Reputation: 976
I made the following function to parse all child elements from a class:
function getBodyHTML(data){
var elements = "";
var content = $(data).find(".mw-content-ltr").children();
$(content).each(function(i, row){
if($(row).is("h2")){
elements = elements.concat("<h2 class="header2">Header 2 content is: "+($(row).text())+"</h1>");
}else if($(row).is("h1")){
elements = elements.concat("<h1 class="header1">Header 1 content is: "+($(row).text())+"</h1>");
}else if($(row).is("h3")){
elements = elements.concat("<h3>"+($(row).text())+"</h3>");
}else if($(row).is("p")){
elements = elements.concat("<p>"+$(row).text()+"</p>");
}
});
return elements;
}
That function does what I want for this kind of html:
<h2 class="main-header">Some Text</h2>
<p>Lorem ipsum dolor sit amet, consectetuer adipiscing elit,
sed diam nonummy nibh. </p>
<p>euismod tincidunt ut laoreet dolore magna aliquam erat
volutpat. Ut wisi enim</p>
<h1>Another text</h1>
<p>euismod tincidunt ut laoreet dolore magna aliquam erat volutpat. Ut wisi enim</p>
But I cann't get the full text when the HTML comes this way:
<h2 class="main-header">Some Text</h2>
Lorem ipsum dolor sit amet, consectetuer adipiscing elit,
sed diam nonummy nibh.
<h1>Another text</h1>
<p>euismod tincidunt ut laoreet dolore magna aliquam erat volutpat. Ut wisi enim</p>
As you can see, the first text after the h2 has not any tag.

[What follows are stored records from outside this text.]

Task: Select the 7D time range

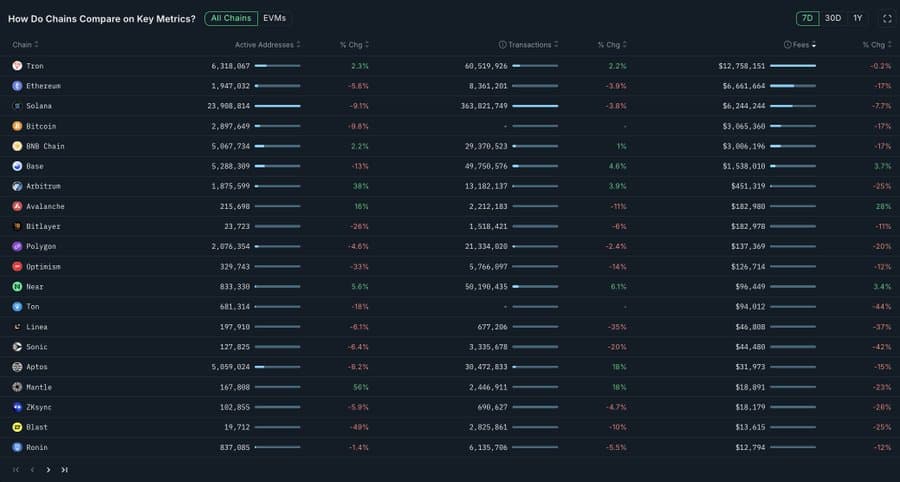Action: point(806,18)
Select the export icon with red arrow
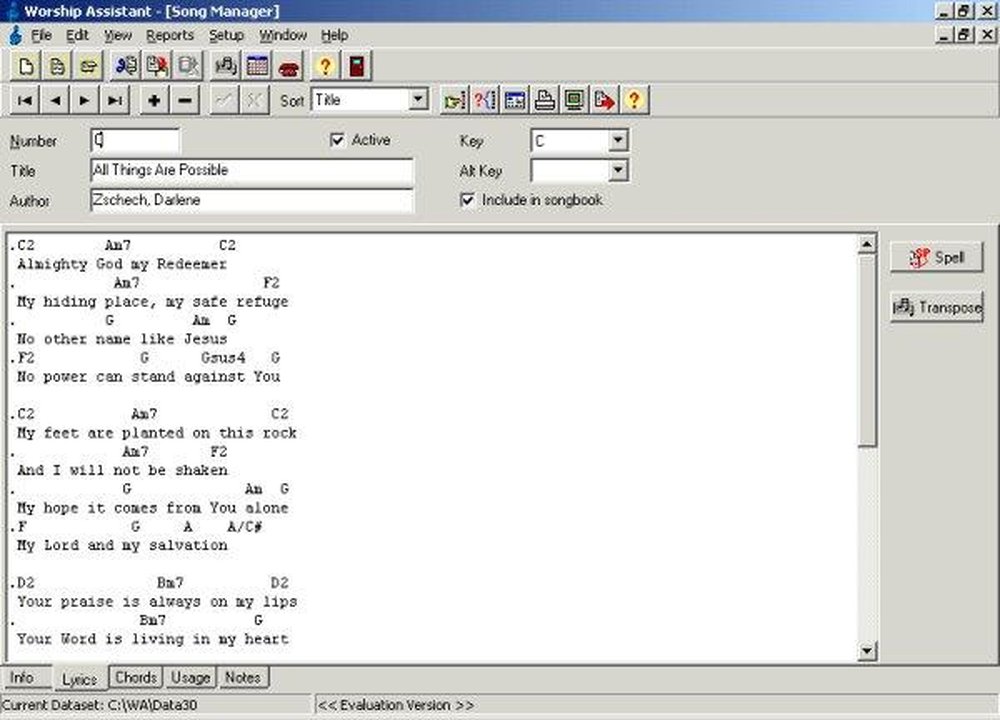1000x720 pixels. (603, 100)
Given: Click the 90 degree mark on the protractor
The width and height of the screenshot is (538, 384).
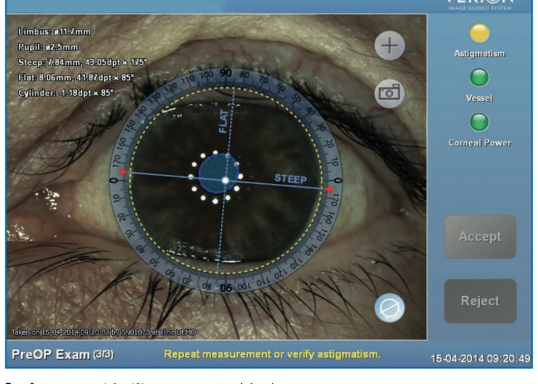Looking at the screenshot, I should tap(225, 73).
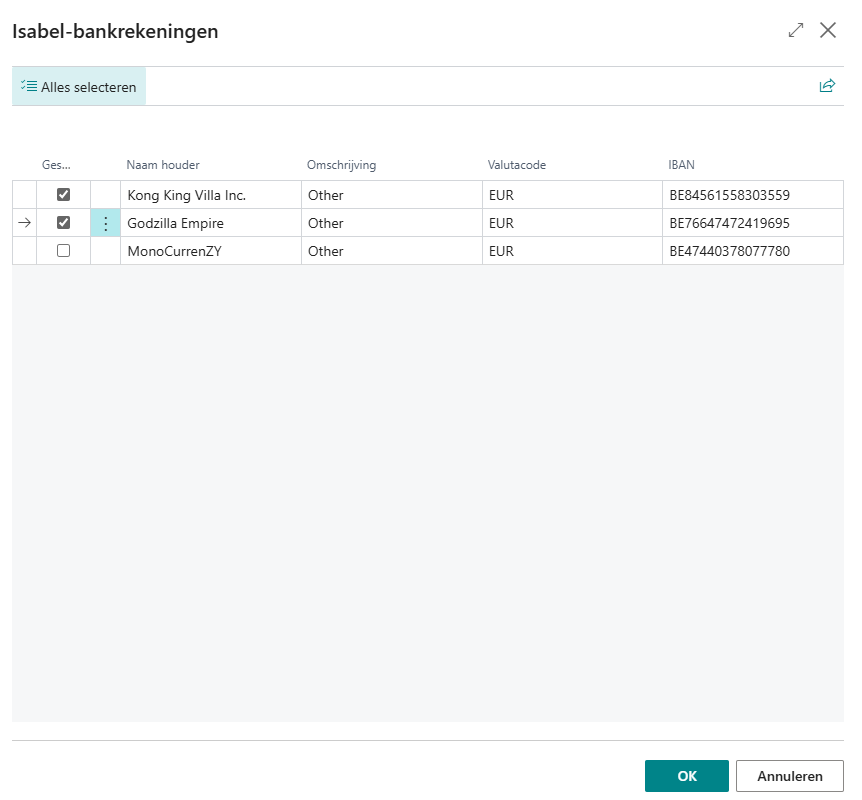Click the Valutacode column header

click(x=517, y=165)
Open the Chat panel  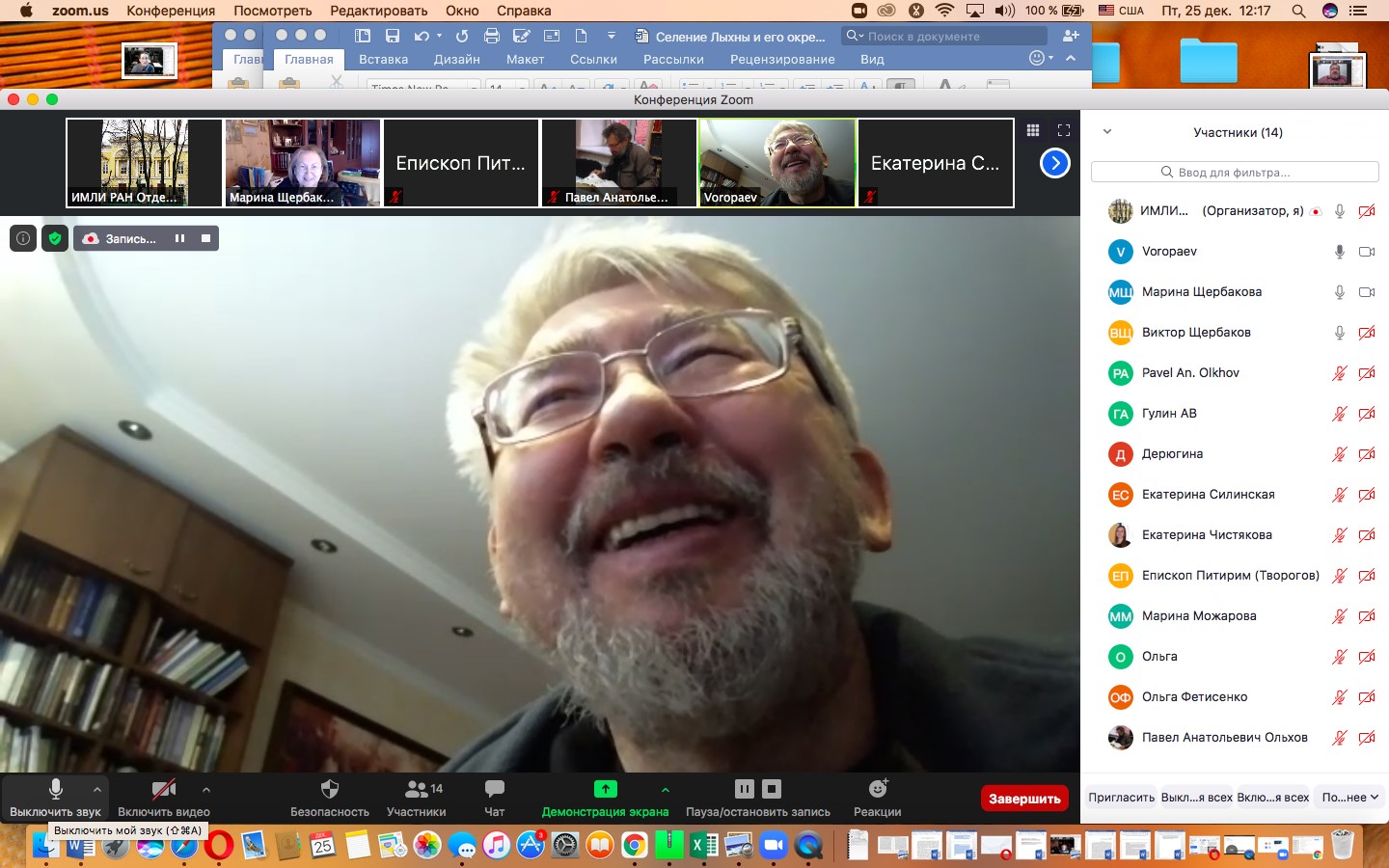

What condition should I add to my function to select those kind of text without tag too?
Thanks in advance!
Upvotes: 1
Views: 404
Reputation: 27012
You can use contents()
instead of children()
to get text nodes.
Text nodes have a nodeType
of 3
.
Here are a few examples:
Here's how you could change your code:
function getBodyHTML(data) {
var elements = "";
var content = $(data).find(".mw-content-ltr").contents();
$(content).each(function (i, row) {
if (row.nodeType == 3) {
var text = $.trim(row.textContent);
if (text.length > 0)
elements = elements.concat("text content: " + text);
else if ($(row).is("h2")) {
elements = elements.concat("<h2 class="
header2 ">Header 2 content is: " + ($(row).text()) + "</h1>");
} else if ($(row).is("h1")) {
elements = elements.concat("<h1 class="
header1 ">Header 1 content is: " + ($(row).text()) + "</h1>");
} else if ($(row).is("h3")) {
elements = elements.concat("<h3>" + ($(row).text()) + "</h3>");
} else if ($(row).is("p")) {
elements = elements.concat("<p>" + $(row).text() + "</p>");
}
});
return elements;
}
Upvotes: 3
Reputation: 144659
You can use .contents()
method instead of .children()
and check the nodeType
of the node:
$(data).find(".mw-content-ltr").contents().each(function(_, row) {
// ...
} else if ( row.nodeType === 3 && $.trim(row.nodeValue).length ) {
var textNodeValue = $.trim(row.nodeValue);
}
});
Upvotes: 2
Reputation: 7449
Add else in your if block
else{
elements = elements.concat($(row).html());
}
Something like:
function getBodyHTML(data){
var elements = "";
var content = $(data).find(".mw-content-ltr").children();
$(content).each(function(i, row){
if($(row).is("h2")){
elements = elements.concat("<h2 class="header2">Header 2 content is: "+($(row).text())+"</h1>");
}else if($(row).is("h1")){
elements = elements.concat("<h1 class="header1">Header 1 content is: "+($(row).text())+"</h1>");
}else if($(row).is("h3")){
elements = elements.concat("<h3>"+($(row).text())+"</h3>");
}else if($(row).is("p")){
elements = elements.concat("<p>"+$(row).text()+"</p>");
}
else{
elements = elements.concat($(row).html());
}
});
return elements;
}
Upvotes: 1